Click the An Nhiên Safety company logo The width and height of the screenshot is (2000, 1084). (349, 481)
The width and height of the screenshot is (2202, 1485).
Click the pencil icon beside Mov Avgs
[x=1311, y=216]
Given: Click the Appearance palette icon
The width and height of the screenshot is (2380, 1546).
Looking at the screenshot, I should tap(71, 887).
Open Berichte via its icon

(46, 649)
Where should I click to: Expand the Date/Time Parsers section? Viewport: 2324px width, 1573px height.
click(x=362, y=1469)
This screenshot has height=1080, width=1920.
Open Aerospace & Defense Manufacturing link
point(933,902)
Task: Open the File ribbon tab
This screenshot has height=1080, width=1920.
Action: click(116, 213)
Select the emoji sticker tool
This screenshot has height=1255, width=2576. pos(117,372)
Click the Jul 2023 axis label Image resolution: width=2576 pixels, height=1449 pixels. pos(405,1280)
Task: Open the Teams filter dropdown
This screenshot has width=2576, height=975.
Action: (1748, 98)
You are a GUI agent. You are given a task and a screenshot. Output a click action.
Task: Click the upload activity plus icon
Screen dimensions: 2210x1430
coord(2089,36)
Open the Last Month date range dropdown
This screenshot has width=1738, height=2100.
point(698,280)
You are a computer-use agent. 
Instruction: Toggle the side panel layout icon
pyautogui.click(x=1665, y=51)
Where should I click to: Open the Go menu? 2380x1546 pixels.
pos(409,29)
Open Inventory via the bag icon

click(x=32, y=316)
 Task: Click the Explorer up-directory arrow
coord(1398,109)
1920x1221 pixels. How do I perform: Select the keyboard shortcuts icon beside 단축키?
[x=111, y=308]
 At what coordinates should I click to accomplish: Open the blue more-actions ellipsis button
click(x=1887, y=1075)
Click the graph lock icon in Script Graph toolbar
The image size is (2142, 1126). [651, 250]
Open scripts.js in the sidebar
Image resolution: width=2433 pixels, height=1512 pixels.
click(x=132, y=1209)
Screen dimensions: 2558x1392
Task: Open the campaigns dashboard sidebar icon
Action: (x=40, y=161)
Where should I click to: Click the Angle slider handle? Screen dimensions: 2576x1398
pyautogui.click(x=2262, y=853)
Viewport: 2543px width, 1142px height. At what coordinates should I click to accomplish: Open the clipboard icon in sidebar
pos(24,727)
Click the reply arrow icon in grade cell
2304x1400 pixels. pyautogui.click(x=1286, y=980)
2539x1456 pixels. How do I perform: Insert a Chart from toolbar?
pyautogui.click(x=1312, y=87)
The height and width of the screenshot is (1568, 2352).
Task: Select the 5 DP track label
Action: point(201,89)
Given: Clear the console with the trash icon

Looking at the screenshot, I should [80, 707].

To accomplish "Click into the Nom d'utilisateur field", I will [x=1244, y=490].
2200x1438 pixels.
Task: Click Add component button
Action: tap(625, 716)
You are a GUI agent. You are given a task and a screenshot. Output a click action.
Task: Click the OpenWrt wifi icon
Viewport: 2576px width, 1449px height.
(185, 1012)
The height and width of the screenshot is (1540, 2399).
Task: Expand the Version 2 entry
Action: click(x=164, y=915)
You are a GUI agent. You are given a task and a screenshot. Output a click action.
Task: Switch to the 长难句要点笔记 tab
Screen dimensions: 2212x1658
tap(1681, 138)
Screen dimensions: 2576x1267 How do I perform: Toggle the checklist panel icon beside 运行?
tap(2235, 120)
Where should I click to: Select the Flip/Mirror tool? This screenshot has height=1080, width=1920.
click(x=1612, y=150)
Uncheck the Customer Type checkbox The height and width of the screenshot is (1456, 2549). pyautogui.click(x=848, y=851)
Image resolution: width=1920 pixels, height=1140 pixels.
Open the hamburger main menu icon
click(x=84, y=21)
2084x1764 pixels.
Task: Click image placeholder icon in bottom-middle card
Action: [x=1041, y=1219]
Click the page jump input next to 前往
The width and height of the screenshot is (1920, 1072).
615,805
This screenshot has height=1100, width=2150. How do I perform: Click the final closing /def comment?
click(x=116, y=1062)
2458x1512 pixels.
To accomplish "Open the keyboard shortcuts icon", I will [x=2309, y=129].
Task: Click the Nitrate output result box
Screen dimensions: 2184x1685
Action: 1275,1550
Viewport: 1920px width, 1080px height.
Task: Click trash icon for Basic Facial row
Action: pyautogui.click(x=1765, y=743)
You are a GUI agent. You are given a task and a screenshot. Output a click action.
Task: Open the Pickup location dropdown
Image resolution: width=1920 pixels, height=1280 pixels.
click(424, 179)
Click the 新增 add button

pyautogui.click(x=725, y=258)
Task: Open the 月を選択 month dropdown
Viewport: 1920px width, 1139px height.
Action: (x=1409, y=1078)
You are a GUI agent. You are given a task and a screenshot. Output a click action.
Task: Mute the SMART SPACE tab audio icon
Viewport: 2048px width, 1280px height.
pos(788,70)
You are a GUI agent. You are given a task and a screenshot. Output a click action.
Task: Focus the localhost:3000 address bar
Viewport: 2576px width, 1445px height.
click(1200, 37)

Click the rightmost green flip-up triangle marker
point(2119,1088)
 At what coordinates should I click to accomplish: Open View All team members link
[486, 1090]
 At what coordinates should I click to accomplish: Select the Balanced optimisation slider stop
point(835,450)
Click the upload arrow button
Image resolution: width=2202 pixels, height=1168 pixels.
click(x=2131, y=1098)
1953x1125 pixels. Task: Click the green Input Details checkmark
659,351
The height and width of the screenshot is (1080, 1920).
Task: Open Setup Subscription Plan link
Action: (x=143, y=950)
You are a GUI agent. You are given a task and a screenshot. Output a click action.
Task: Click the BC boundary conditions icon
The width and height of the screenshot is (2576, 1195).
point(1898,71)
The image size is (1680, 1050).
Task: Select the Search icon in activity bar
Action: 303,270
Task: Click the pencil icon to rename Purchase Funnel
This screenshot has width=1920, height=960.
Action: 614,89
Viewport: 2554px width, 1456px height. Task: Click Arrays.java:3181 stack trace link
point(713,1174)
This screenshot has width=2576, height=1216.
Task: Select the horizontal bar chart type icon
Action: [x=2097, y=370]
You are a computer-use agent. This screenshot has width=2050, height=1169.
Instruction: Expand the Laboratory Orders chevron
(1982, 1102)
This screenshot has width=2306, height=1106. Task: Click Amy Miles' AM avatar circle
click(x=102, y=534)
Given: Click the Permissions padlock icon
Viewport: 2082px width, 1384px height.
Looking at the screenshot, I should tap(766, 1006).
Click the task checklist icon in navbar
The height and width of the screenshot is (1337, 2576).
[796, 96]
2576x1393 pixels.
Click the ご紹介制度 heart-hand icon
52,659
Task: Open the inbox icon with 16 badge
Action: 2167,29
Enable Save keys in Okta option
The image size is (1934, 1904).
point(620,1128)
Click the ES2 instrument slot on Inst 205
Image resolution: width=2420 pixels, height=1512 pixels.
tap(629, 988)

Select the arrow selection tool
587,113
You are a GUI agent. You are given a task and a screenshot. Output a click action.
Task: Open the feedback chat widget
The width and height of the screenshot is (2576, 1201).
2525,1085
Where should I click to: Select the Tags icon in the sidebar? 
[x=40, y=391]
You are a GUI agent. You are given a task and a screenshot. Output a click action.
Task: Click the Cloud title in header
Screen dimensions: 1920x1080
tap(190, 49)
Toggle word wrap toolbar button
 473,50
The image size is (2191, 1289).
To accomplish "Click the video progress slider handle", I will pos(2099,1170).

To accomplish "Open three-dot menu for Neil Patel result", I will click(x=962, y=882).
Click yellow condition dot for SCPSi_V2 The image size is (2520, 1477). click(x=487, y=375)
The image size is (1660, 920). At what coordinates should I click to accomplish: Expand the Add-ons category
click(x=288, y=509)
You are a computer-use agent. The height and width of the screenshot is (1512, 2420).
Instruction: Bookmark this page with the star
──────────────────────────────
- _Exercise details_: Make a faithful copy of every record above.

- _Response below_:
Click the An Nhiên Safety company logo The width and height of the screenshot is (2000, 1084). (349, 481)
The width and height of the screenshot is (2202, 1485).
Click the pencil icon beside Mov Avgs
[x=1311, y=216]
Given: Click the Appearance palette icon
The width and height of the screenshot is (2380, 1546).
Looking at the screenshot, I should tap(71, 887).
Open Berichte via its icon

(46, 649)
Where should I click to: Expand the Date/Time Parsers section? Viewport: 2324px width, 1573px height.
click(x=362, y=1469)
This screenshot has height=1080, width=1920.
Open Aerospace & Defense Manufacturing link
point(933,902)
Task: Open the File ribbon tab
This screenshot has height=1080, width=1920.
Action: click(116, 213)
Select the emoji sticker tool
This screenshot has height=1255, width=2576. pos(117,372)
Click the Jul 2023 axis label Image resolution: width=2576 pixels, height=1449 pixels. pos(405,1280)
Task: Open the Teams filter dropdown
This screenshot has width=2576, height=975.
Action: (1748, 98)
You are a GUI agent. You are given a task and a screenshot. Output a click action.
Task: Click the upload activity plus icon
Screen dimensions: 2210x1430
coord(2089,36)
Open the Last Month date range dropdown
This screenshot has width=1738, height=2100.
point(698,280)
You are a computer-use agent. 
Instruction: Toggle the side panel layout icon
pyautogui.click(x=1665, y=51)
Where should I click to: Open the Go menu? 2380x1546 pixels.
pos(409,29)
Open Inventory via the bag icon

click(x=32, y=316)
 Task: Click the Explorer up-directory arrow
coord(1398,109)
1920x1221 pixels. How do I perform: Select the keyboard shortcuts icon beside 단축키?
[x=111, y=308]
 At what coordinates should I click to accomplish: Open the blue more-actions ellipsis button
click(x=1887, y=1075)
Click the graph lock icon in Script Graph toolbar
The image size is (2142, 1126). [651, 250]
Open scripts.js in the sidebar
Image resolution: width=2433 pixels, height=1512 pixels.
click(x=132, y=1209)
Screen dimensions: 2558x1392
Task: Open the campaigns dashboard sidebar icon
Action: (x=40, y=161)
Where should I click to: Click the Angle slider handle? Screen dimensions: 2576x1398
pyautogui.click(x=2262, y=853)
Viewport: 2543px width, 1142px height. At what coordinates should I click to accomplish: Open the clipboard icon in sidebar
pos(24,727)
Click the reply arrow icon in grade cell
2304x1400 pixels. pyautogui.click(x=1286, y=980)
2539x1456 pixels. How do I perform: Insert a Chart from toolbar?
pyautogui.click(x=1312, y=87)
The height and width of the screenshot is (1568, 2352).
Task: Select the 5 DP track label
Action: point(201,89)
Given: Clear the console with the trash icon

Looking at the screenshot, I should [80, 707].

To accomplish "Click into the Nom d'utilisateur field", I will [x=1244, y=490].
2200x1438 pixels.
Task: Click Add component button
Action: tap(625, 716)
You are a GUI agent. You are given a task and a screenshot. Output a click action.
Task: Click the OpenWrt wifi icon
Viewport: 2576px width, 1449px height.
(185, 1012)
The height and width of the screenshot is (1540, 2399).
Task: Expand the Version 2 entry
Action: click(x=164, y=915)
You are a GUI agent. You are given a task and a screenshot. Output a click action.
Task: Switch to the 长难句要点笔记 tab
Screen dimensions: 2212x1658
tap(1681, 138)
Screen dimensions: 2576x1267 How do I perform: Toggle the checklist panel icon beside 运行?
tap(2235, 120)
Where should I click to: Select the Flip/Mirror tool? This screenshot has height=1080, width=1920.
click(x=1612, y=150)
Uncheck the Customer Type checkbox The height and width of the screenshot is (1456, 2549). pyautogui.click(x=848, y=851)
Image resolution: width=1920 pixels, height=1140 pixels.
Open the hamburger main menu icon
click(x=84, y=21)
2084x1764 pixels.
Task: Click image placeholder icon in bottom-middle card
Action: [x=1041, y=1219]
Click the page jump input next to 前往
The width and height of the screenshot is (1920, 1072).
615,805
This screenshot has height=1100, width=2150. How do I perform: Click the final closing /def comment?
click(x=116, y=1062)
2458x1512 pixels.
To accomplish "Open the keyboard shortcuts icon", I will [x=2309, y=129].
Task: Click the Nitrate output result box
Screen dimensions: 2184x1685
Action: 1275,1550
Viewport: 1920px width, 1080px height.
Task: Click trash icon for Basic Facial row
Action: pyautogui.click(x=1765, y=743)
You are a GUI agent. You are given a task and a screenshot. Output a click action.
Task: Open the Pickup location dropdown
Image resolution: width=1920 pixels, height=1280 pixels.
click(424, 179)
Click the 新增 add button

pyautogui.click(x=725, y=258)
Task: Open the 月を選択 month dropdown
Viewport: 1920px width, 1139px height.
Action: (x=1409, y=1078)
You are a GUI agent. You are given a task and a screenshot. Output a click action.
Task: Mute the SMART SPACE tab audio icon
Viewport: 2048px width, 1280px height.
pos(788,70)
You are a GUI agent. You are given a task and a screenshot. Output a click action.
Task: Focus the localhost:3000 address bar
Viewport: 2576px width, 1445px height.
click(1200, 37)

Click the rightmost green flip-up triangle marker
point(2119,1088)
 At what coordinates should I click to accomplish: Open View All team members link
[486, 1090]
 At what coordinates should I click to accomplish: Select the Balanced optimisation slider stop
point(835,450)
Click the upload arrow button
Image resolution: width=2202 pixels, height=1168 pixels.
click(x=2131, y=1098)
1953x1125 pixels. Task: Click the green Input Details checkmark
659,351
The height and width of the screenshot is (1080, 1920).
Task: Open Setup Subscription Plan link
Action: (x=143, y=950)
You are a GUI agent. You are given a task and a screenshot. Output a click action.
Task: Click the BC boundary conditions icon
The width and height of the screenshot is (2576, 1195).
point(1898,71)
The image size is (1680, 1050).
Task: Select the Search icon in activity bar
Action: 303,270
Task: Click the pencil icon to rename Purchase Funnel
This screenshot has width=1920, height=960.
Action: 614,89
Viewport: 2554px width, 1456px height. Task: Click Arrays.java:3181 stack trace link
point(713,1174)
This screenshot has width=2576, height=1216.
Task: Select the horizontal bar chart type icon
Action: [x=2097, y=370]
You are a computer-use agent. This screenshot has width=2050, height=1169.
Instruction: Expand the Laboratory Orders chevron
(1982, 1102)
This screenshot has width=2306, height=1106. Task: Click Amy Miles' AM avatar circle
click(x=102, y=534)
Given: Click the Permissions padlock icon
Viewport: 2082px width, 1384px height.
Looking at the screenshot, I should tap(766, 1006).
Click the task checklist icon in navbar
The height and width of the screenshot is (1337, 2576).
[796, 96]
2576x1393 pixels.
Click the ご紹介制度 heart-hand icon
52,659
Task: Open the inbox icon with 16 badge
Action: 2167,29
Enable Save keys in Okta option
The image size is (1934, 1904).
point(620,1128)
Click the ES2 instrument slot on Inst 205
Image resolution: width=2420 pixels, height=1512 pixels.
tap(629, 988)

Select the arrow selection tool
587,113
You are a GUI agent. You are given a task and a screenshot. Output a click action.
Task: Open the feedback chat widget
The width and height of the screenshot is (2576, 1201).
2525,1085
Where should I click to: Select the Tags icon in the sidebar? 
[x=40, y=391]
You are a GUI agent. You are given a task and a screenshot. Output a click action.
Task: Click the Cloud title in header
Screen dimensions: 1920x1080
tap(190, 49)
Toggle word wrap toolbar button
 473,50
The image size is (2191, 1289).
To accomplish "Click the video progress slider handle", I will pos(2099,1170).

To accomplish "Open three-dot menu for Neil Patel result", I will click(x=962, y=882).
Click yellow condition dot for SCPSi_V2 The image size is (2520, 1477). click(x=487, y=375)
The image size is (1660, 920). At what coordinates should I click to accomplish: Expand the Add-ons category
click(x=288, y=509)
You are a computer-use agent. The height and width of the screenshot is (1512, 2420).
Instruction: Bookmark this page with the star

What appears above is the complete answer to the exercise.